STORED ROWS
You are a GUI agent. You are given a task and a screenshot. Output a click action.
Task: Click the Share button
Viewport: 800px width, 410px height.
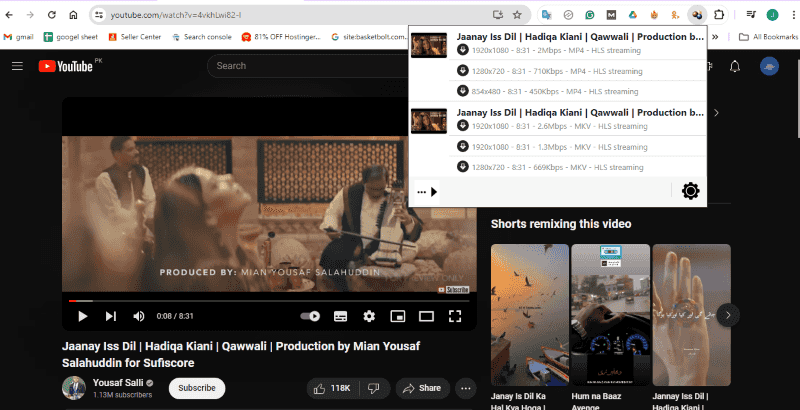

...

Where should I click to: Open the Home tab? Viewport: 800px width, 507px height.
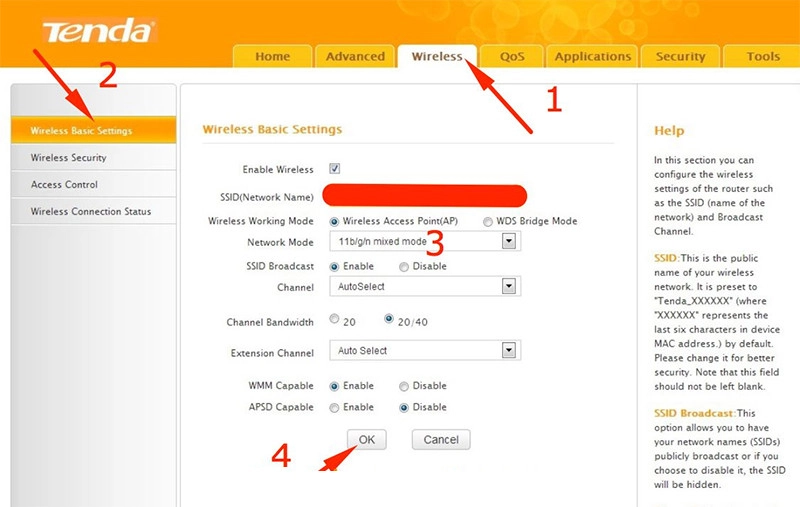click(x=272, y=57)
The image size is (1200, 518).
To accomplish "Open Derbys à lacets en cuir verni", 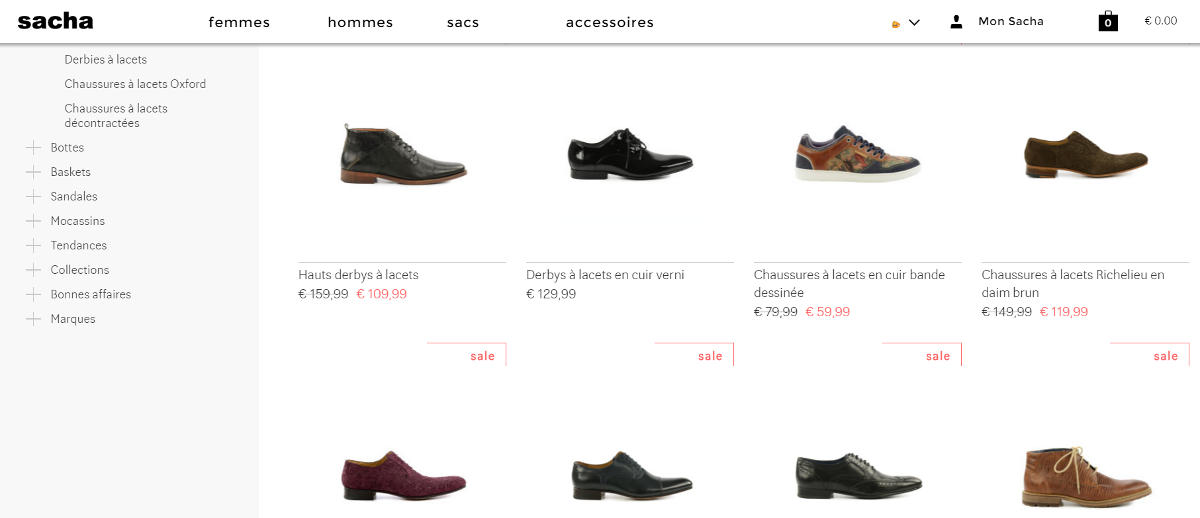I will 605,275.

INSTRUCTIONS FOR THE TASK
Write out again the stretch of entries from the line containing "You are a GUI" through the line containing "Viewport: 800px width, 410px height.", both included.

ANSWER TO THE EXERCISE
You are a GUI agent. You are given a task and a screenshot. Output a click action.
Task: Click the Share button
Viewport: 800px width, 410px height.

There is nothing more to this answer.